_EXERCISE INSTRUCTIONS_
The pictures are to be left out when the listing below is reproduced word for word.
== GIVEN DATA ==
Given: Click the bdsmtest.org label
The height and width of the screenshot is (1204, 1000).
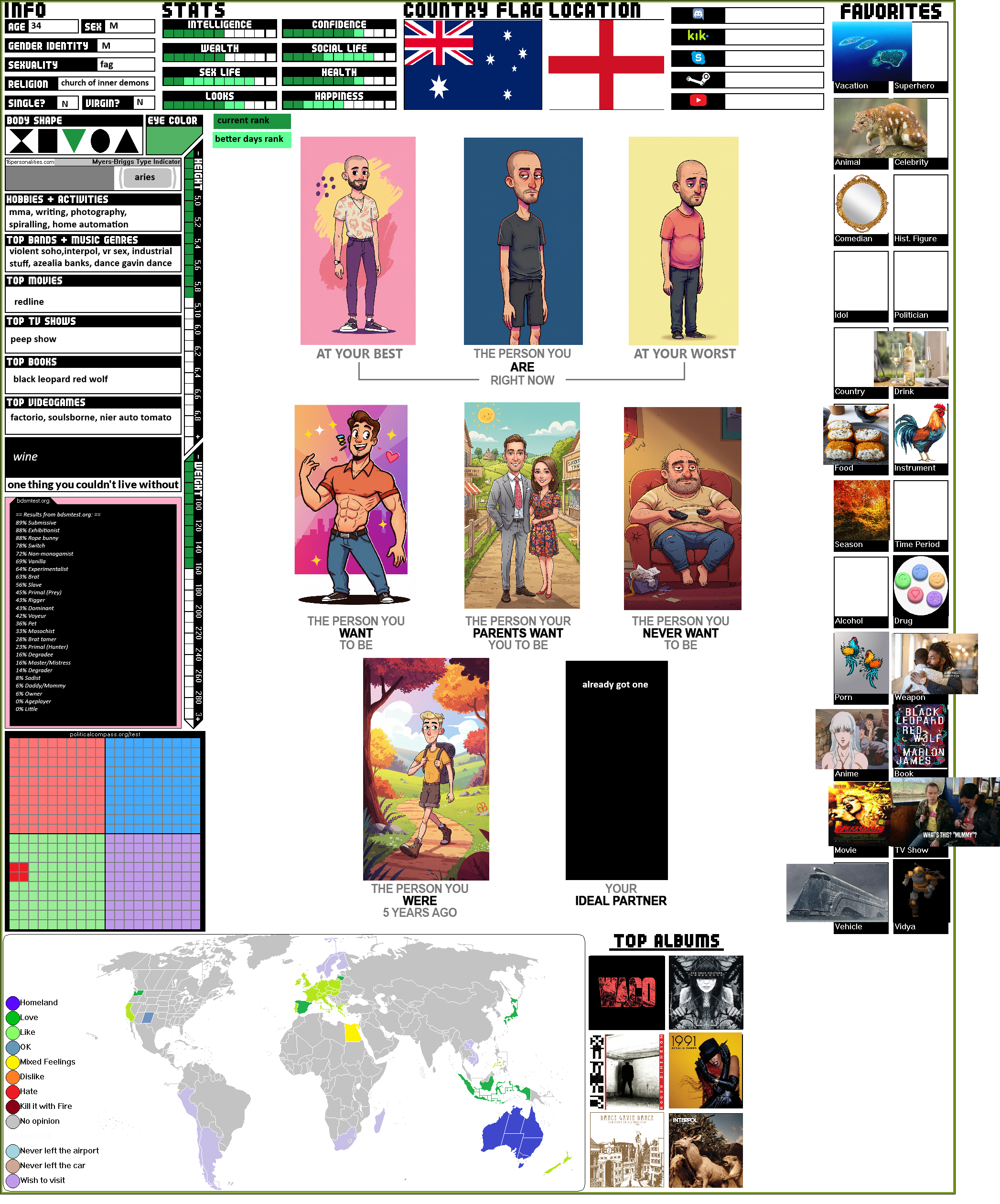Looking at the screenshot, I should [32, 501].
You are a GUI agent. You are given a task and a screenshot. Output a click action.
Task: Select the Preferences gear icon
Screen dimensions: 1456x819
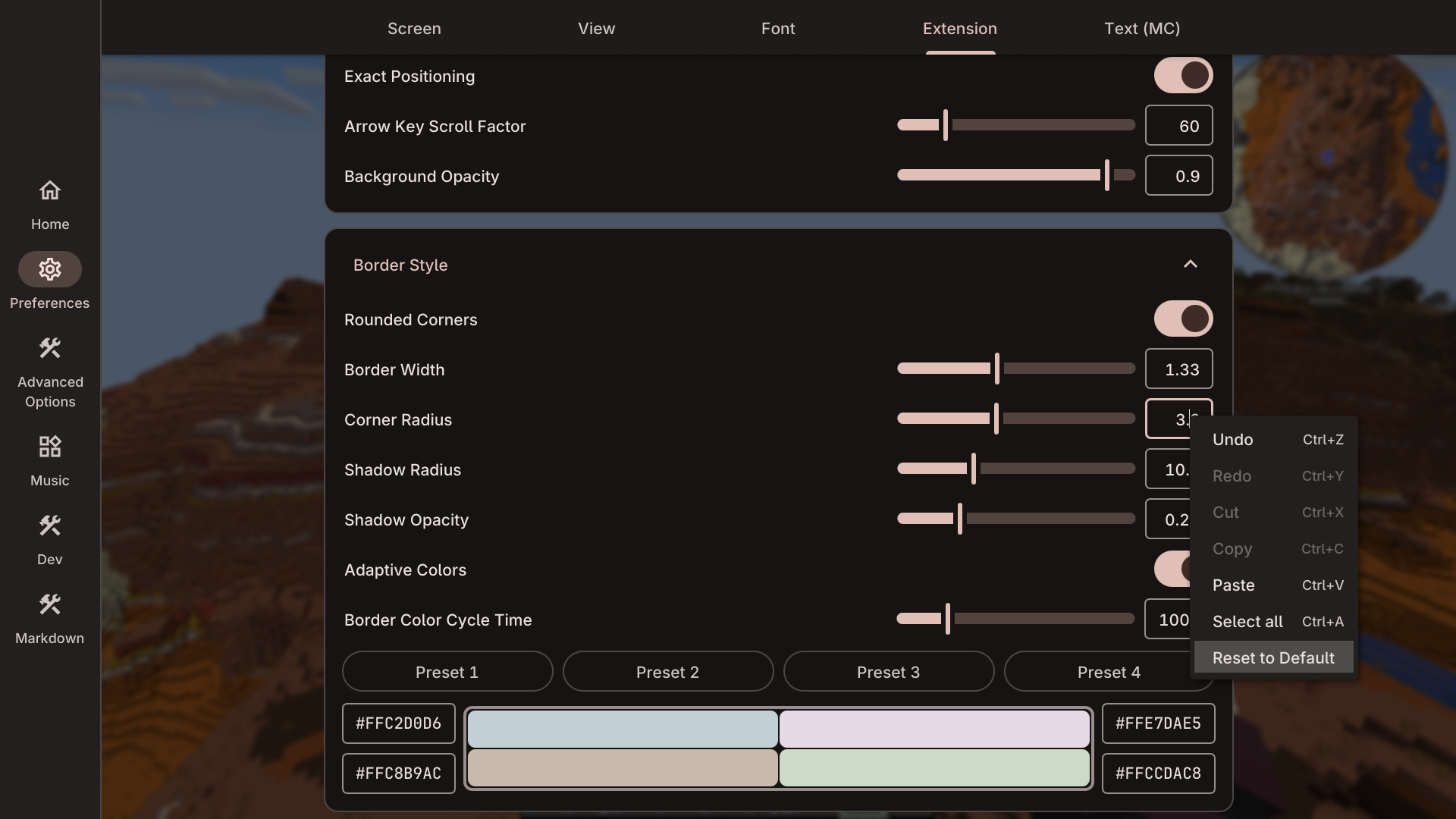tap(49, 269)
===
_SOLVED EXERCISE_
Given: Click the bdsmtest.org label
The height and width of the screenshot is (1204, 1000).
Looking at the screenshot, I should [32, 501].
You are a GUI agent. You are given a task and a screenshot. Output a click action.
Task: Select the Preferences gear icon
Screen dimensions: 1456x819
tap(49, 269)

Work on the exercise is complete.